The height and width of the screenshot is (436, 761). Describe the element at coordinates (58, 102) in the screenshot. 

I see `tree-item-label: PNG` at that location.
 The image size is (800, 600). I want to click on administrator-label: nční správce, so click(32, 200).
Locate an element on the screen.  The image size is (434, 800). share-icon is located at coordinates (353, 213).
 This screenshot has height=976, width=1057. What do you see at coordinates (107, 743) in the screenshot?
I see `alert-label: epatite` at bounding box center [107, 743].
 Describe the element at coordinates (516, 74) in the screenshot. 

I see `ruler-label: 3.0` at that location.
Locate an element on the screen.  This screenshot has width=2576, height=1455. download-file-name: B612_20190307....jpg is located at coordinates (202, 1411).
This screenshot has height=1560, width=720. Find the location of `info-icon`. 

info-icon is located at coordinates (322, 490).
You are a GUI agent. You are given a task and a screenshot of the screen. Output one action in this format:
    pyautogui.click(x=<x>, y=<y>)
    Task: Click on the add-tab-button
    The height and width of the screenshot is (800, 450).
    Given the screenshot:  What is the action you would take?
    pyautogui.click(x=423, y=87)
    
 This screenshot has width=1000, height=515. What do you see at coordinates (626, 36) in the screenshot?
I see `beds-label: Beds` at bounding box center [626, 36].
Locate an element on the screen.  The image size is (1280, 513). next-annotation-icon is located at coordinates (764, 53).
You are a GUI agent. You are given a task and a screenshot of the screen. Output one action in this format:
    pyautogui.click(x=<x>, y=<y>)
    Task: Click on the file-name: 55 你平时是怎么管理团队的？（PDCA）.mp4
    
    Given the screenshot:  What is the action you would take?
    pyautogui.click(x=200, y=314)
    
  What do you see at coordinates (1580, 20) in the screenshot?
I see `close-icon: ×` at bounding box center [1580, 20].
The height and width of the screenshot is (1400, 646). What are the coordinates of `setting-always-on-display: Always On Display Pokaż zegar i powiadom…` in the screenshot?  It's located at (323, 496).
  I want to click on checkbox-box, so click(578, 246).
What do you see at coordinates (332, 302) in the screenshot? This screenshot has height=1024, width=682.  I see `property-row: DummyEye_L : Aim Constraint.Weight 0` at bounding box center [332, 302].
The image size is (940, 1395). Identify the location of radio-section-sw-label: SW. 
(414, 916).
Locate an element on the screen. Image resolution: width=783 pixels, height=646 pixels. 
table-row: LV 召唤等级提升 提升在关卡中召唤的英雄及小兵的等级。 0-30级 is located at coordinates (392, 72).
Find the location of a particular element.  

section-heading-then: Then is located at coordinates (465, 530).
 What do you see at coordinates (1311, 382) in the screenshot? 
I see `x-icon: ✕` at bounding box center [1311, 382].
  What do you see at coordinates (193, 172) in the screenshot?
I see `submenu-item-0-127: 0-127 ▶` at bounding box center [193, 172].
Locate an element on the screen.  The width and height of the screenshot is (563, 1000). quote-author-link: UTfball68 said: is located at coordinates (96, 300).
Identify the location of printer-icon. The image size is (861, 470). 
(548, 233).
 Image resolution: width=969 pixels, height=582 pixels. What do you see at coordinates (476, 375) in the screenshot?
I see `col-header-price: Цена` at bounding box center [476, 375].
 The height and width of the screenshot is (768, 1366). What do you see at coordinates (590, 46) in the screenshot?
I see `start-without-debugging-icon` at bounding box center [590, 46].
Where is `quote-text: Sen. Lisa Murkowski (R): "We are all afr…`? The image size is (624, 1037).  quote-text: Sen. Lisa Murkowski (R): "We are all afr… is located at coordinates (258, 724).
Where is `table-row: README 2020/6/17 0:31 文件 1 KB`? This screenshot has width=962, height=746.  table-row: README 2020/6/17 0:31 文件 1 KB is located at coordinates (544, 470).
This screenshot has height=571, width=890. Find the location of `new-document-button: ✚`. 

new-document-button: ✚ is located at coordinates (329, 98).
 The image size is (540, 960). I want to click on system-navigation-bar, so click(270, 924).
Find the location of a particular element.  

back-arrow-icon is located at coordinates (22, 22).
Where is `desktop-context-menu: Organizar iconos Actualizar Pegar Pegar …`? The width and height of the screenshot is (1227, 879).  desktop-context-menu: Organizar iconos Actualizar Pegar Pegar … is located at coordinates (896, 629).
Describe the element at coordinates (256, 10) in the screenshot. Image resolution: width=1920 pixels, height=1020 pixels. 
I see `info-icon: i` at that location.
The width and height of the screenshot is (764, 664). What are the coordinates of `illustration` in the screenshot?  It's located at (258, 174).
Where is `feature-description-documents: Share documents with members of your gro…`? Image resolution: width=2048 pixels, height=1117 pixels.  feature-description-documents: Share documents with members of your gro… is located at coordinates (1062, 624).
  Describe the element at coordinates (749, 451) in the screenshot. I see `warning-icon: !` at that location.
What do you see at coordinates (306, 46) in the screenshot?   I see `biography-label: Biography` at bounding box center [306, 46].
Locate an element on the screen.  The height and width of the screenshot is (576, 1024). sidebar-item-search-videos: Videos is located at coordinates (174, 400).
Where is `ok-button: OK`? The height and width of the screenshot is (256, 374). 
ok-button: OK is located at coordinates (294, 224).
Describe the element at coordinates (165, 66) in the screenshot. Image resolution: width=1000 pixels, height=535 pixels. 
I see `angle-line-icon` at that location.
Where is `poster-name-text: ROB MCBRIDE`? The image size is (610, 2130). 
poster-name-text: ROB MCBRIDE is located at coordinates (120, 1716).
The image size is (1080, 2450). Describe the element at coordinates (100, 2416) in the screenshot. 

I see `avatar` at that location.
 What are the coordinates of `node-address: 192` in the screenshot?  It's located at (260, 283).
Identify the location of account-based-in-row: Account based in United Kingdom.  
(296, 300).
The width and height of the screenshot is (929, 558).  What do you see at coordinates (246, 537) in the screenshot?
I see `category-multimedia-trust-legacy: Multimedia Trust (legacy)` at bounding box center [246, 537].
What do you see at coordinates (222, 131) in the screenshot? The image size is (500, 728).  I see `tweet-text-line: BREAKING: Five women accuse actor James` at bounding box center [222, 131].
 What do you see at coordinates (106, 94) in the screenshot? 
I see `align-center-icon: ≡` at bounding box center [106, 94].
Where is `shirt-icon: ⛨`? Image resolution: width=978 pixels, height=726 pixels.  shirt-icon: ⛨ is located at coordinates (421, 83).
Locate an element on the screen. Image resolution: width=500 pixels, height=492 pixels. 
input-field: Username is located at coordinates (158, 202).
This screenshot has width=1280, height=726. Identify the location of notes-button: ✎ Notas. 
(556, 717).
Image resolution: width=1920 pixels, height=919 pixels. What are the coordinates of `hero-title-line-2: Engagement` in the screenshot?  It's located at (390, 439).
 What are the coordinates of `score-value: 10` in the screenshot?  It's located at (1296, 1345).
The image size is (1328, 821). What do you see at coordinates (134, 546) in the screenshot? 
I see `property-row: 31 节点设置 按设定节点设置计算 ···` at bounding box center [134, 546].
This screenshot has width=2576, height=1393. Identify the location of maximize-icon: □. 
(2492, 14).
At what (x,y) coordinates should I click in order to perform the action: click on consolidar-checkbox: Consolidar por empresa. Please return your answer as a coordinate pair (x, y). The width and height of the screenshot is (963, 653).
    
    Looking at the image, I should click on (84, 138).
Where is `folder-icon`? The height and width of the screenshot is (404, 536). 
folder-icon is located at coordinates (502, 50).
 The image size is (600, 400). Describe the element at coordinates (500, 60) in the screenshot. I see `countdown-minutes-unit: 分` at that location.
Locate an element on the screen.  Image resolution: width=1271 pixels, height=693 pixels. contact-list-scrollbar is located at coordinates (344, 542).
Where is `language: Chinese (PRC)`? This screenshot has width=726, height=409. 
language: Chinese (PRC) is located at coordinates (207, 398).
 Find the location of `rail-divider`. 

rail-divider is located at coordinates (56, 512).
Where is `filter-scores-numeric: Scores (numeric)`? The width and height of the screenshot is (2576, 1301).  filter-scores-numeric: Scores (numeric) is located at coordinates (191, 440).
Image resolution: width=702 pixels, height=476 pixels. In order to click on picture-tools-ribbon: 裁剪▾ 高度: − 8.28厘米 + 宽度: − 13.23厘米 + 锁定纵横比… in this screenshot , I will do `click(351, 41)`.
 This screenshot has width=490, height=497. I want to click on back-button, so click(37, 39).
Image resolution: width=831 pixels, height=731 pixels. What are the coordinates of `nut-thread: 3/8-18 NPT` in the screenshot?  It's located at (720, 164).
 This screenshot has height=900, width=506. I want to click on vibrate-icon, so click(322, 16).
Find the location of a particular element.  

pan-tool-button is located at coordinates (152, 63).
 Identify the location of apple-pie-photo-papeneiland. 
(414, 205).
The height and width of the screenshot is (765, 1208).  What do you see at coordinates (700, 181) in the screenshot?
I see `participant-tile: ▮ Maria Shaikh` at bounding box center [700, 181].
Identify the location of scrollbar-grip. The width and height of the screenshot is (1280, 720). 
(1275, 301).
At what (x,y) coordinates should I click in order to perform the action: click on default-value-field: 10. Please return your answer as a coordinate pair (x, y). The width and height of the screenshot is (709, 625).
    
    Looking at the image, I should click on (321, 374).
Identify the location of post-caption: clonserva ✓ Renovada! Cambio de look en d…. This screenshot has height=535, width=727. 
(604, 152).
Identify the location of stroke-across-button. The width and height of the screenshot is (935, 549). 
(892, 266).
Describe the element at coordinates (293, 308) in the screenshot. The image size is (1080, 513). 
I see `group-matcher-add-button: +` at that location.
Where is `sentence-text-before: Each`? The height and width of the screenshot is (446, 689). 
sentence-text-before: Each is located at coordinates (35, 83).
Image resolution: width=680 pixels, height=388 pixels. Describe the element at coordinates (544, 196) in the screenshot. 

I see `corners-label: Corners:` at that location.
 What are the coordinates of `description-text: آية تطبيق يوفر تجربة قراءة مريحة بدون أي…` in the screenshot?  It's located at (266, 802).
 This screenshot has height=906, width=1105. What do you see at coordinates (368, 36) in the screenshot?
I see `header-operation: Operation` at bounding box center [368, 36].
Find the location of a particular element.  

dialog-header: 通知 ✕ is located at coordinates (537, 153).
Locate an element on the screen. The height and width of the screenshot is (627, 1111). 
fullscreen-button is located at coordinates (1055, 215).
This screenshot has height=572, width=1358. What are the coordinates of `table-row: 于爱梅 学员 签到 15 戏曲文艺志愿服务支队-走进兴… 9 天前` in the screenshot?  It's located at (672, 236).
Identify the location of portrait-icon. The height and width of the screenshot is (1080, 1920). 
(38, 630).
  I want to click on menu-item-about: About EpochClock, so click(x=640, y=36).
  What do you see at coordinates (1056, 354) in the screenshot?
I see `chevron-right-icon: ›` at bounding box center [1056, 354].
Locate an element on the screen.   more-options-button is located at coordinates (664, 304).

##############################

**任务:**
逐字照抄从含有“This screenshot has height=572, width=1358.”的那一行到最后一行之间的所有行，首尾两行都包括在内。

**结果:**
This screenshot has height=572, width=1358. What are the coordinates of `table-row: 于爱梅 学员 签到 15 戏曲文艺志愿服务支队-走进兴… 9 天前` in the screenshot?  It's located at (672, 236).
Identify the location of portrait-icon. The height and width of the screenshot is (1080, 1920). 
(38, 630).
  I want to click on menu-item-about: About EpochClock, so click(x=640, y=36).
  What do you see at coordinates (1056, 354) in the screenshot?
I see `chevron-right-icon: ›` at bounding box center [1056, 354].
Locate an element on the screen.   more-options-button is located at coordinates (664, 304).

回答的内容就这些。